Buuut sometimes the baby isn’t reabsorbed properly and can cause sepsis and other problems.

Rabbits can die from flystrike

Flystrike is what happens when a fly lays their eggs in a rabbit’s fur and the maggots hatch and eat away at the rabbit’s flesh.

The best ways to reduce the chance of flystrike are:

  • Keep your rabbit indoors, where there are fewer flies
  • Make sure your rabbit is at a healthy weight

Overweight rabbits can struggle to keep their butt clean, and a dirty butt is a GREAT place for a fly to raise a family.

If your rabbit is overweight, don’t panic. Gradually reduce the number of pellets you’re giving them until you’re just giving them a teaspoonful a day (they work great as treats).

The rest of their diet should be hay and veggies (herbs and greens, nothing sugary like carrots or fruit).

You can increase pellets later (if you want). A rabbit that lives on predominantly hay, with a few pellets and veggies, is much less likely to struggle with their weight. Not only can excess weight lead to flystrike, but they might also suffer from issues like arthritis when they’re older.

Be warned though: rabbits do NOT like being on a pellet-restricted diet. Thet will be MAD.

Rabbits can die suddenly from diseases

Here in the UK, we vaccinate rabbits against Myxomatosis and RHVDs 1 and 2. It will vary in other countries, since some diseases (myxomatosis being one) was actually introduced into this country, rather than being natural. Ridiculous but true.

I don’t have confirmation, but I’m pretty sure a rabbit I had nearly 20 years ago died of RVHD. We came back from an outing (we’d been gone a couple of hours) and he was dead. He’d been 100% fine in the morning – ate his breakfast, ran around, no sign of any illness.

There wasn’t a mark on him, and no signs that he’d eaten something sharp, or choked or anything. The vets didn’t have access to a test, so they couldn’t test for it in a post-mortem, but that’s most likely what it was.
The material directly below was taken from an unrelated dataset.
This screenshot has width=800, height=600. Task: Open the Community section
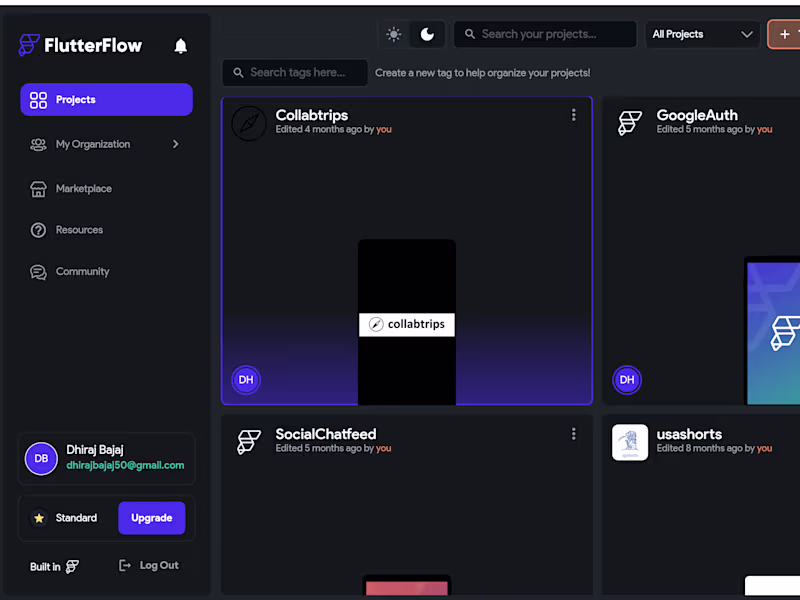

Rabbits can die if they’re mishandled

If you’ve ever picked up a rabbit that didn’t want to be held, you’ll know just how squirmy they can be. One wrong move and they can accidentally damage their neck or spine. If they bite or kick you, you can accidentally drop them in shock and hurt them that way.

It’s for that reason that it’s recommended that rabbits and kids shouldn’t be left unsupervised. I mean, sure there are some kids out there that seem to have an innate knowledge when it comes to being around animals, but a lot….don’t.

I don’t advise getting rabbits as a pet for kids. Many rabbits don’t like being cuddled, they don’t like loud noises, or generally anything that isn’t eating, sleeping, or being left to do their own thing.

Not many rabbits are that ‘fun’. You can’t walk them, or throw a ball for them like a dog (I mean, you could, but a lot of them would hate it). If you do something wrong, they might bite you (and it will hurt) or you could hurt them.

My rule of thumb is to leave rabbits on the ground. Even activities like nail clippings are done at ground level, just to reduce the risk to all the participants involved. If your rabbit chooses to jump on the couch, fine, but don’t force them up there.

Final thoughts

Rabbits are pretty delicate animals, but they’re unlikely to just drop dead for no reason. Make sure that you do your research before getting one (and always get one from a rescue – baby rabbits grow up in literally weeks, so you may as well get an adult that’s already fixed).

Make sure that you understand that you’re getting an actual rabbit, rather than your idea of what a rabbit might be (they’re usually not as cuddly as cats or dogs by a long shot).